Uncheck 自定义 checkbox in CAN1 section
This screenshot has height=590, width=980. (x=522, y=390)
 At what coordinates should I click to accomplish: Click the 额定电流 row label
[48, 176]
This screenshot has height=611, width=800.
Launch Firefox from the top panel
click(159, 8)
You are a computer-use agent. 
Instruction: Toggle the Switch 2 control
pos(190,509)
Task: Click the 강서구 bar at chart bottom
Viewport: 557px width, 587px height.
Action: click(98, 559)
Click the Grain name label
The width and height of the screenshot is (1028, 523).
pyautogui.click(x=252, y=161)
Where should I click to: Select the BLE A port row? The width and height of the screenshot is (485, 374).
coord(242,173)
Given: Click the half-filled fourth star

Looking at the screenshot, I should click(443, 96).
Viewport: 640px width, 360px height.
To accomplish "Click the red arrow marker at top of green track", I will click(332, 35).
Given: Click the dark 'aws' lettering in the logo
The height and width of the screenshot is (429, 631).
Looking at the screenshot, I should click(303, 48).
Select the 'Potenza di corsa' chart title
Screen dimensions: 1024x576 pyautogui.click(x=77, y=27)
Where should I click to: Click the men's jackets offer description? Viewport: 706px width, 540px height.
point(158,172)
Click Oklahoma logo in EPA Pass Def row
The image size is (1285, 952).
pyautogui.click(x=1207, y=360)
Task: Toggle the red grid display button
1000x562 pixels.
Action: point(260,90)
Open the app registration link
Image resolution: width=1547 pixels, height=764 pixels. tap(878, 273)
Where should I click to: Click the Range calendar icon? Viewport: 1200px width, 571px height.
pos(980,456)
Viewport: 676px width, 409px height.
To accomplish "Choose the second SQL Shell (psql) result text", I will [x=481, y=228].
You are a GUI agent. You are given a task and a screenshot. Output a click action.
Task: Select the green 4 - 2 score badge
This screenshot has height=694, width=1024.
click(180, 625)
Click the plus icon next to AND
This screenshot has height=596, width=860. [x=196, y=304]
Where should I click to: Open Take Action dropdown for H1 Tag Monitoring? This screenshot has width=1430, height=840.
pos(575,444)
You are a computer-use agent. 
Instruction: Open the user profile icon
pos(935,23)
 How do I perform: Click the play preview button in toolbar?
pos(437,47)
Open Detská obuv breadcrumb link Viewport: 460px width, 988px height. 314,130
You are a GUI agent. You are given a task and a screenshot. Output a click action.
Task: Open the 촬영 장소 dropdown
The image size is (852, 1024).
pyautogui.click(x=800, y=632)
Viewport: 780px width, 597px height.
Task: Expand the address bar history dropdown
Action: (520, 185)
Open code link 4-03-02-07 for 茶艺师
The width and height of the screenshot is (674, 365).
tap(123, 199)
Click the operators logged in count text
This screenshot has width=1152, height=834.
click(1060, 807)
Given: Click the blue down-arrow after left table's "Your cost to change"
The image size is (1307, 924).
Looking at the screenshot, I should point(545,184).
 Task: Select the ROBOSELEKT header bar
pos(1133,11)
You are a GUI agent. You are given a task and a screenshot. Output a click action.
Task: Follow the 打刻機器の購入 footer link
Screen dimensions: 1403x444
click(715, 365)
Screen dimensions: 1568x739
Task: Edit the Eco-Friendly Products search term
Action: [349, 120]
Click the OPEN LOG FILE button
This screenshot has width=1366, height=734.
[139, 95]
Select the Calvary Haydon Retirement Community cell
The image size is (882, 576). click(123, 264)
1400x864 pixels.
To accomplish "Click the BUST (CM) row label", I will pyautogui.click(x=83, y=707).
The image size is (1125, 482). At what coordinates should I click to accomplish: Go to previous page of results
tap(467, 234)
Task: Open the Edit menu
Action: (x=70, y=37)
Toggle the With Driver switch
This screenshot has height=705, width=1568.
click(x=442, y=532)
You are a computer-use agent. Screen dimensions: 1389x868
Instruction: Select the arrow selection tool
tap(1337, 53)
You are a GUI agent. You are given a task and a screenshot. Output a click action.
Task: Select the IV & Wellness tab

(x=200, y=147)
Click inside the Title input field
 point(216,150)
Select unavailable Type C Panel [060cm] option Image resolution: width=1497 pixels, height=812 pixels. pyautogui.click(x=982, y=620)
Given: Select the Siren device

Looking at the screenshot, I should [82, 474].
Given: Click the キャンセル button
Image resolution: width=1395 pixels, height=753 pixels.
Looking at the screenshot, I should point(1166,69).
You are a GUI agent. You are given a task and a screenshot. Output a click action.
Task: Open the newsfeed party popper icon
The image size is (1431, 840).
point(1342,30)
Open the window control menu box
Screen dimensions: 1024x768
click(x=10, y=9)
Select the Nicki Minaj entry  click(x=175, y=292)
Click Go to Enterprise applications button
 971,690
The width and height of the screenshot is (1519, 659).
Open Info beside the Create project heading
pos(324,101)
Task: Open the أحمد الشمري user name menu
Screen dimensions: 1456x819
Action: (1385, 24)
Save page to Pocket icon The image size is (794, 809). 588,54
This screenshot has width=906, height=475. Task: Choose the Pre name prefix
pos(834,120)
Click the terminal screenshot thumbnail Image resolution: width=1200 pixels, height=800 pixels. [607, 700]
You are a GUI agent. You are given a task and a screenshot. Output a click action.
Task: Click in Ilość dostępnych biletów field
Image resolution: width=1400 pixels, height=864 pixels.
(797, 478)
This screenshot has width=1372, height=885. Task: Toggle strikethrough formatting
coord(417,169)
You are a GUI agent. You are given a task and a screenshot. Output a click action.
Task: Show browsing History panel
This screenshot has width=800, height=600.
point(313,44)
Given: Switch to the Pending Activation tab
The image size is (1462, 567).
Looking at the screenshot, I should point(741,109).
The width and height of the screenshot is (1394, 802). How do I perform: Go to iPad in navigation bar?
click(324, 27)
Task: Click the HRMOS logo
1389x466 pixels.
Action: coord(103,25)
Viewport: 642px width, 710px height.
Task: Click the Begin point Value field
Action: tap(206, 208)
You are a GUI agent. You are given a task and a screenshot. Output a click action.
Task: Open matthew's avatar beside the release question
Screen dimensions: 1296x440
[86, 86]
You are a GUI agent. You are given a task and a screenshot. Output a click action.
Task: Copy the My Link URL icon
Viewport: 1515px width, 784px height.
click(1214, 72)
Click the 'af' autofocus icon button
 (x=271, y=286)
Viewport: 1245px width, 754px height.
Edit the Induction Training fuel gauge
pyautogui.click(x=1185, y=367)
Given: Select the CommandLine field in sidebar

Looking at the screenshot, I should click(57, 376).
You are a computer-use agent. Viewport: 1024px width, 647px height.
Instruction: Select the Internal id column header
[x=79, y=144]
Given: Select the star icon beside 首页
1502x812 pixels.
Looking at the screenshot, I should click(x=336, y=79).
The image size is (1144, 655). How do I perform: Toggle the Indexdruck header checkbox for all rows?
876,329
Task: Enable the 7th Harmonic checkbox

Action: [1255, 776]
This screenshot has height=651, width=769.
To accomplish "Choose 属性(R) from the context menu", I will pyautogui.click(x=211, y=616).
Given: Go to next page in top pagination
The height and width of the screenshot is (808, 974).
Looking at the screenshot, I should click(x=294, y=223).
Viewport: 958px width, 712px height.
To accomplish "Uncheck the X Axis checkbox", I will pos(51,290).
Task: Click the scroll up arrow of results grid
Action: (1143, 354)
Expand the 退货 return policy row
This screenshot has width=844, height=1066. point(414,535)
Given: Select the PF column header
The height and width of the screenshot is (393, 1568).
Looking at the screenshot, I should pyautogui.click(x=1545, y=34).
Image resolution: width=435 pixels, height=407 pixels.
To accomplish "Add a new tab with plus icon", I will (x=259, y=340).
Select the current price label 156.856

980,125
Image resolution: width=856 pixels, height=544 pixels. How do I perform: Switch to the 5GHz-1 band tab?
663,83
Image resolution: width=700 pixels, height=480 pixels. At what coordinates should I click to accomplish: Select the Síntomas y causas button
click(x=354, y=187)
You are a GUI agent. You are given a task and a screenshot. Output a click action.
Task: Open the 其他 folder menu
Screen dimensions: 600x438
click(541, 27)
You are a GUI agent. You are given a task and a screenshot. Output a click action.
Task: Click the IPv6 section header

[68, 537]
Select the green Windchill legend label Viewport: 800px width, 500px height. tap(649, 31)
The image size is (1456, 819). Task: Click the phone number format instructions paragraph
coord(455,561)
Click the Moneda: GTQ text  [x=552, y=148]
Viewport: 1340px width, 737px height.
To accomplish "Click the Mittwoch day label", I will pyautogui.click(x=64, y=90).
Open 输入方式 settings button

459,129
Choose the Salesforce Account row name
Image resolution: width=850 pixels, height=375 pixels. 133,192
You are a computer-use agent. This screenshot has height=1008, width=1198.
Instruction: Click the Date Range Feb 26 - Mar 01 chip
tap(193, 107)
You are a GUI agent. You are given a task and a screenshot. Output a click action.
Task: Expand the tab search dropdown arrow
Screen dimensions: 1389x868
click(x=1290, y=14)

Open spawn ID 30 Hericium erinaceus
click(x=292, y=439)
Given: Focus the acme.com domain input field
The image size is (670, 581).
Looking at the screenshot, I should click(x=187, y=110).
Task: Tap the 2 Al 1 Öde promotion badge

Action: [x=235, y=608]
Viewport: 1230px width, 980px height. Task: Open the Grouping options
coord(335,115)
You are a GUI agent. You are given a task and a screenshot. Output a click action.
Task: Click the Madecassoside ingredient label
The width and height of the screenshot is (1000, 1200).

WRITTEN PROBLEM.
Extract every line of the entries above that contains the string "user".

RESULT OF THE EXERCISE.
Instruction: Open the user profile icon
Task: Open the أحمد الشمري user name menu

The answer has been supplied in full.